BEGIN PROVIDED PASSAGE

8-K

UNITED STATES
SECURITIES AND EXCHANGE COMMISSION
Washington, D.C. 20549


FORM 8-K


CURRENT REPORT
Pursuant to Section 13 OR 15(d) of the Securities Exchange Act of 1934


Date of report (Date of earliest event reported): March 22, 2005

Playboy Enterprises, Inc.


(Exact Name of Registrant as Specified in Charter)

Delaware 001-14790 36-4249478



(State or Other Jurisdiction of
Incorporation)
(Commission File Number) (IRS Employer Identification No.)


680 North Lake Shore Drive, Chicago, Illinois 60611

(Address of Principal Executive Offices) (Zip Code)

Registrant's telephone number, including area code: (312) 751-8000

Not applicable.

(Former Name or Former Address, if Changed Since Last Report.)



Check the appropriate box below if the Form 8-K filing is intended to simultaneously satisfy the filing obligation of the registrant under any of the following provisions (see General Instruction A.2 below):

¨ Written communications pursuant to Rule 425 under the Securities Act (17 CFR 230.425)

END PROVIDED PASSAGE

▶ **ASSIGNED TASK 1**: Could you reproduce the filing from "(Exact Name of" through "Employer Identification No.)", word for word?
▶ **ASSIGNED TASK 2**:
Answer these from the filing:
(a) What is the date of the earliest event reported?
(b) What telephone number, with area code, is given for the registrant?
(c) Under which rule are the written communications in the final checkbox made?
▶ **ASSIGNED TASK 3**: Which legal provisions or instructions does the filing cite? List each one.
Rely on the filing alone for everything that follows it.

BEGIN DATA SHOWN

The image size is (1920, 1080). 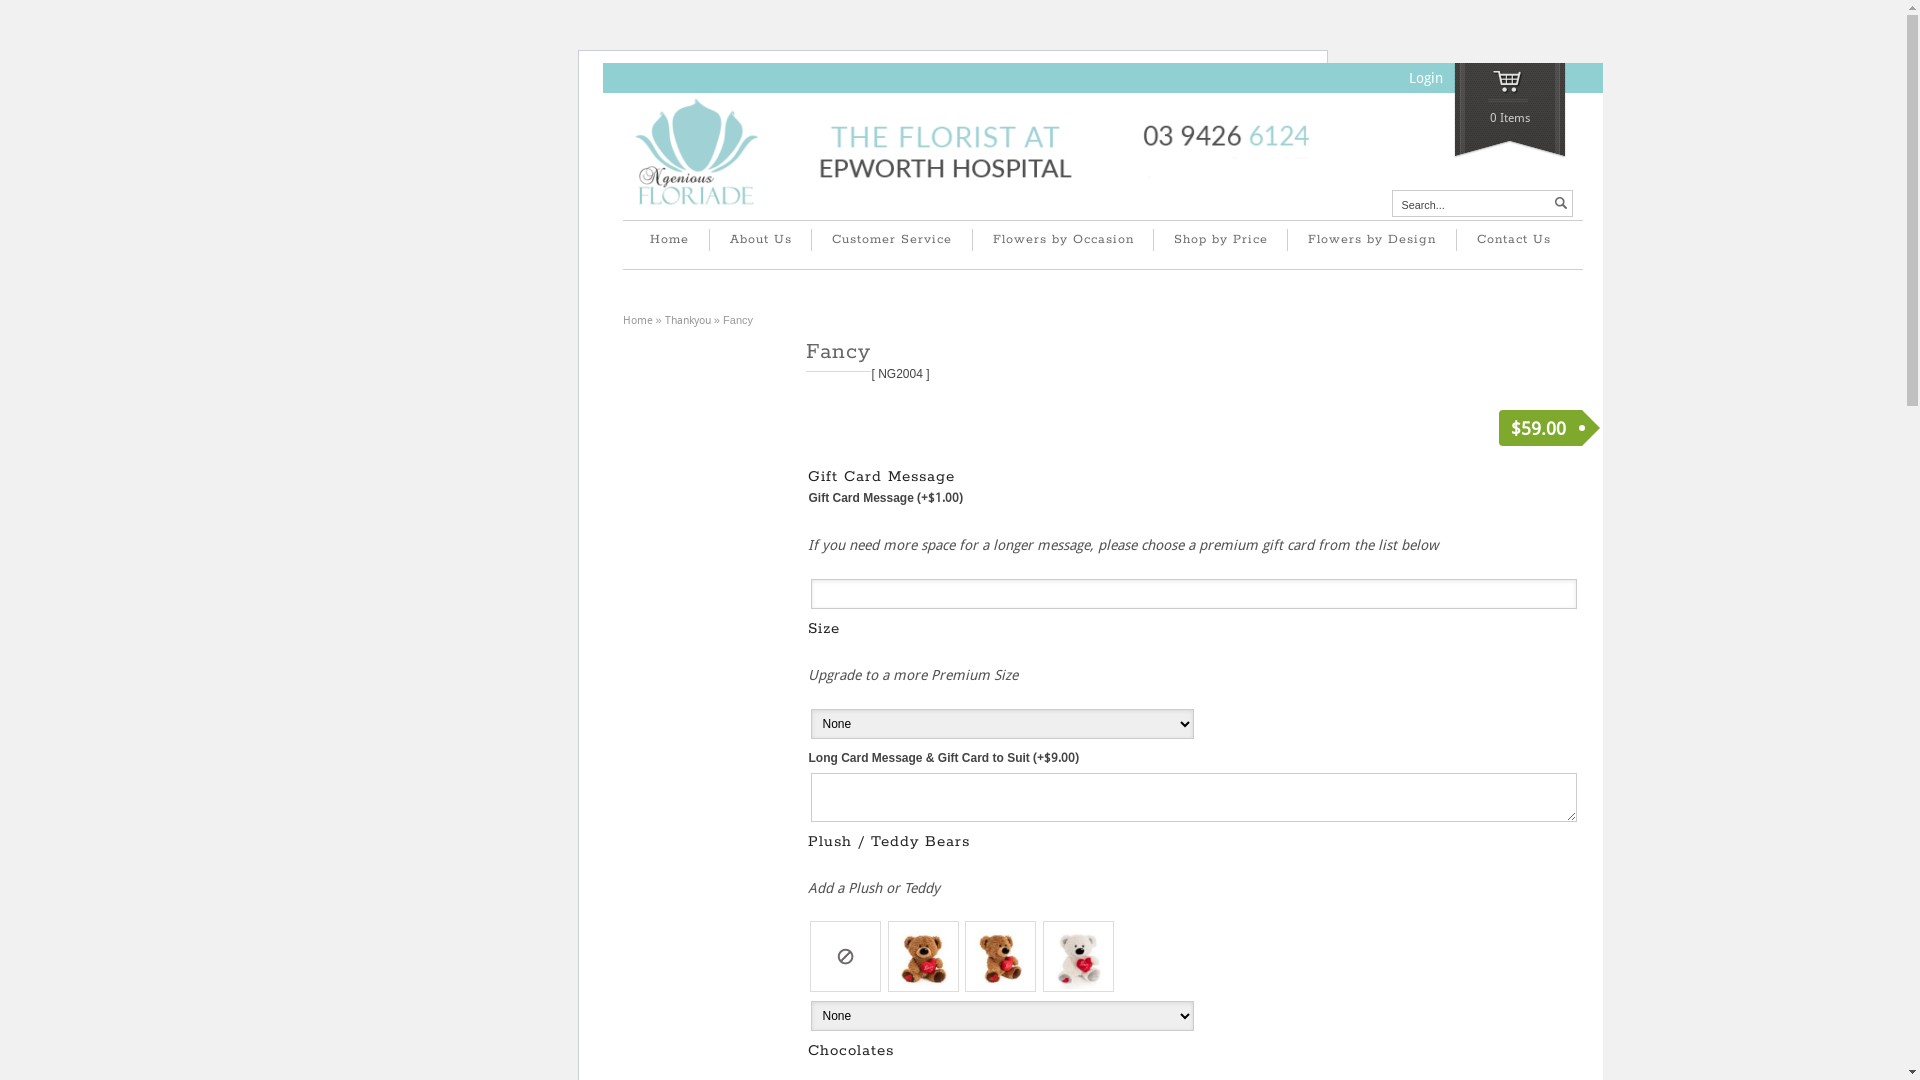 What do you see at coordinates (1061, 238) in the screenshot?
I see `'Flowers by Occasion'` at bounding box center [1061, 238].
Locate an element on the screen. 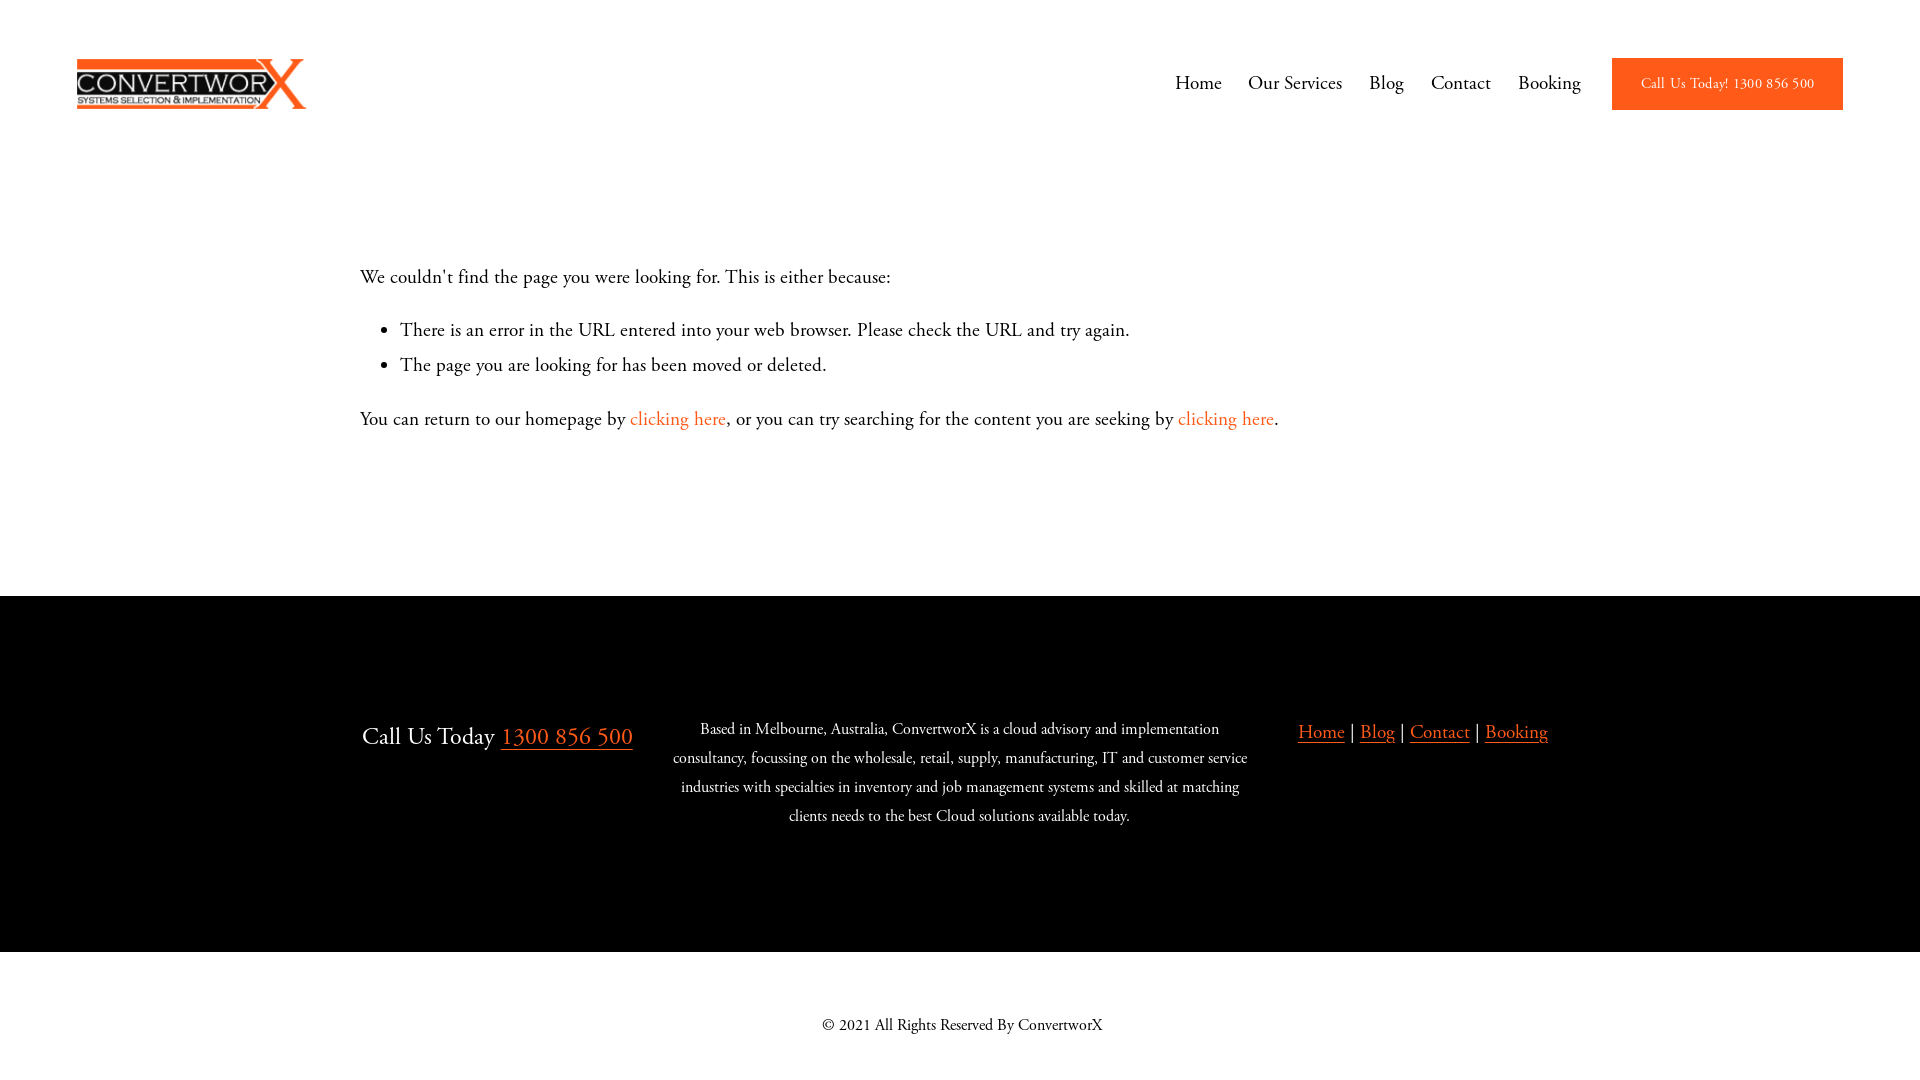 The image size is (1920, 1080). 'Our Services' is located at coordinates (1247, 83).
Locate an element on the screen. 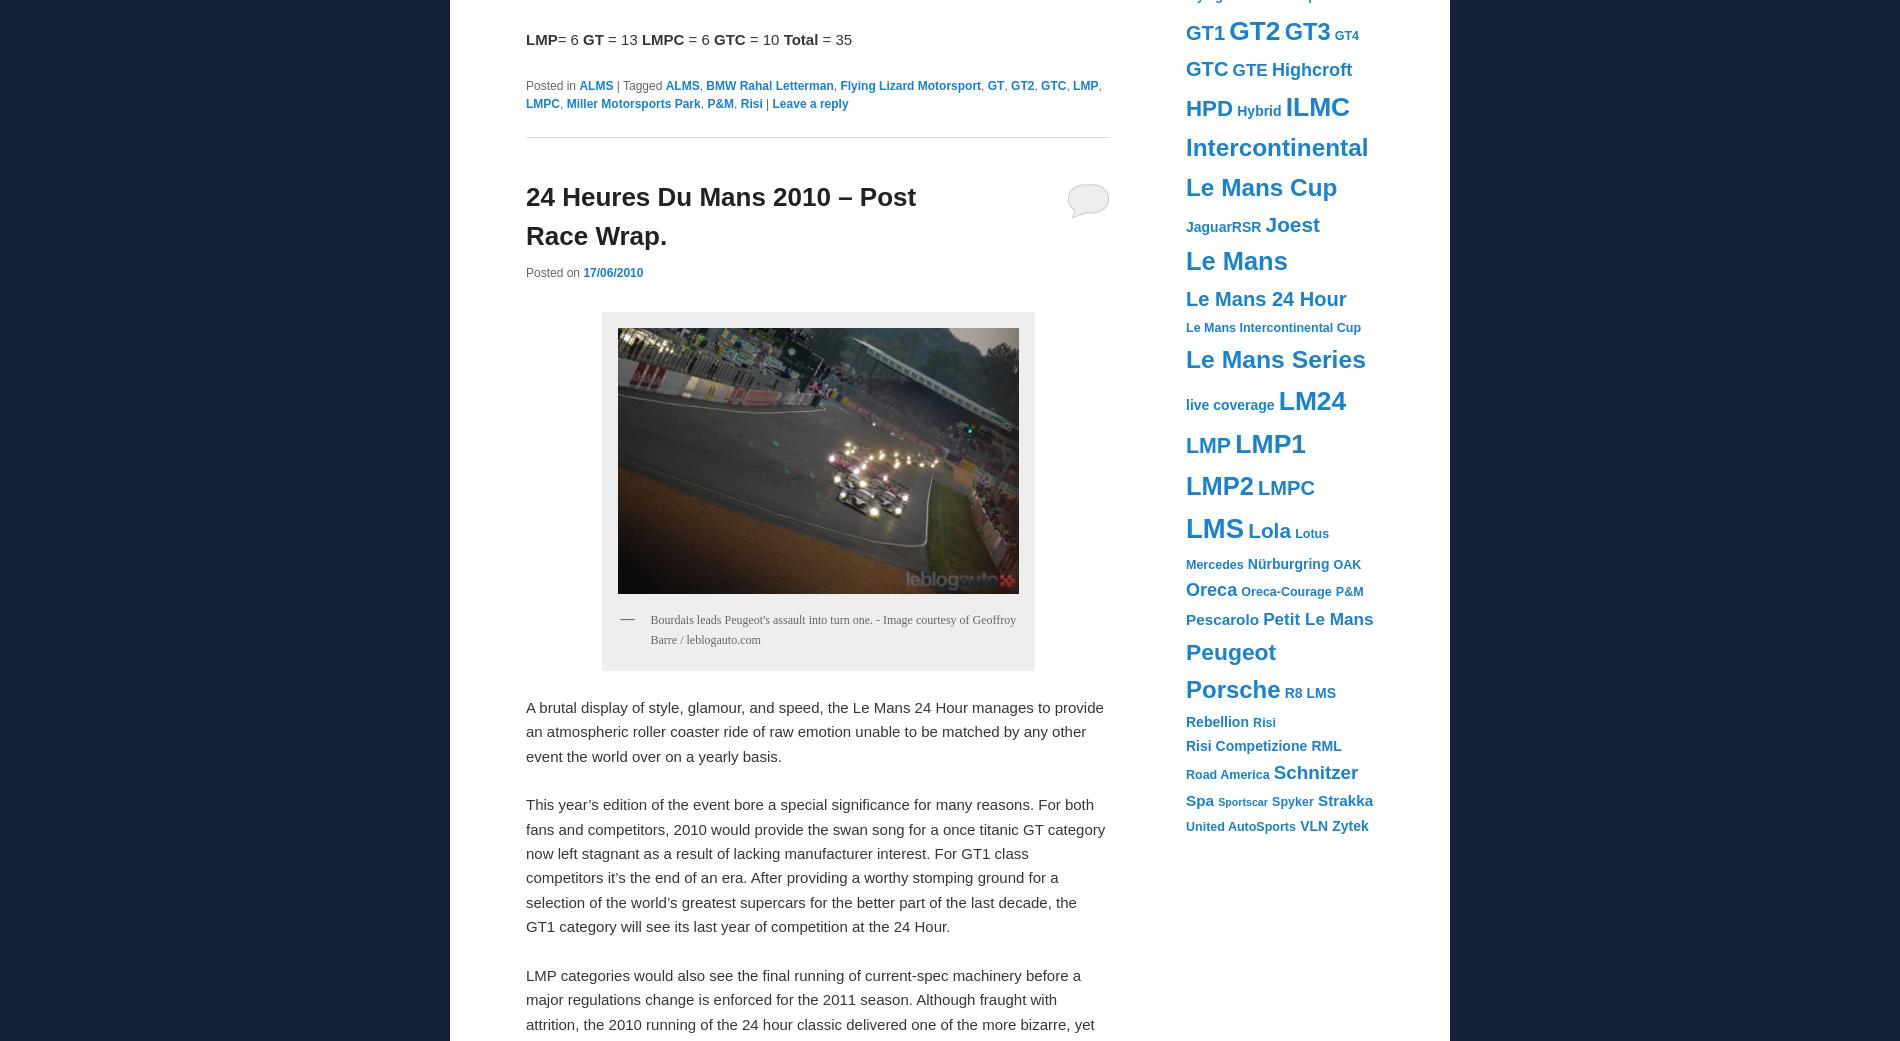 Image resolution: width=1900 pixels, height=1041 pixels. 'Oreca' is located at coordinates (1210, 590).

END DATA SHOWN

▶ **WRITTEN ANSWER 1**:
(Exact Name of Registrant as Specified in Charter)

Delaware 001-14790 36-4249478



(State or Other Jurisdiction of
Incorporation)
(Commission File Number) (IRS Employer Identification No.)

▶ **WRITTEN ANSWER 2**:
(a) March 22, 2005
(b) (312) 751-8000
(c) Rule 425 under the Securities Act (17 CFR 230.425)

▶ **WRITTEN ANSWER 3**:
- Section 13 or 15(d) of the Securities Exchange Act of 1934
- General Instruction A.2
- Rule 425 under the Securities Act (17 CFR 230.425)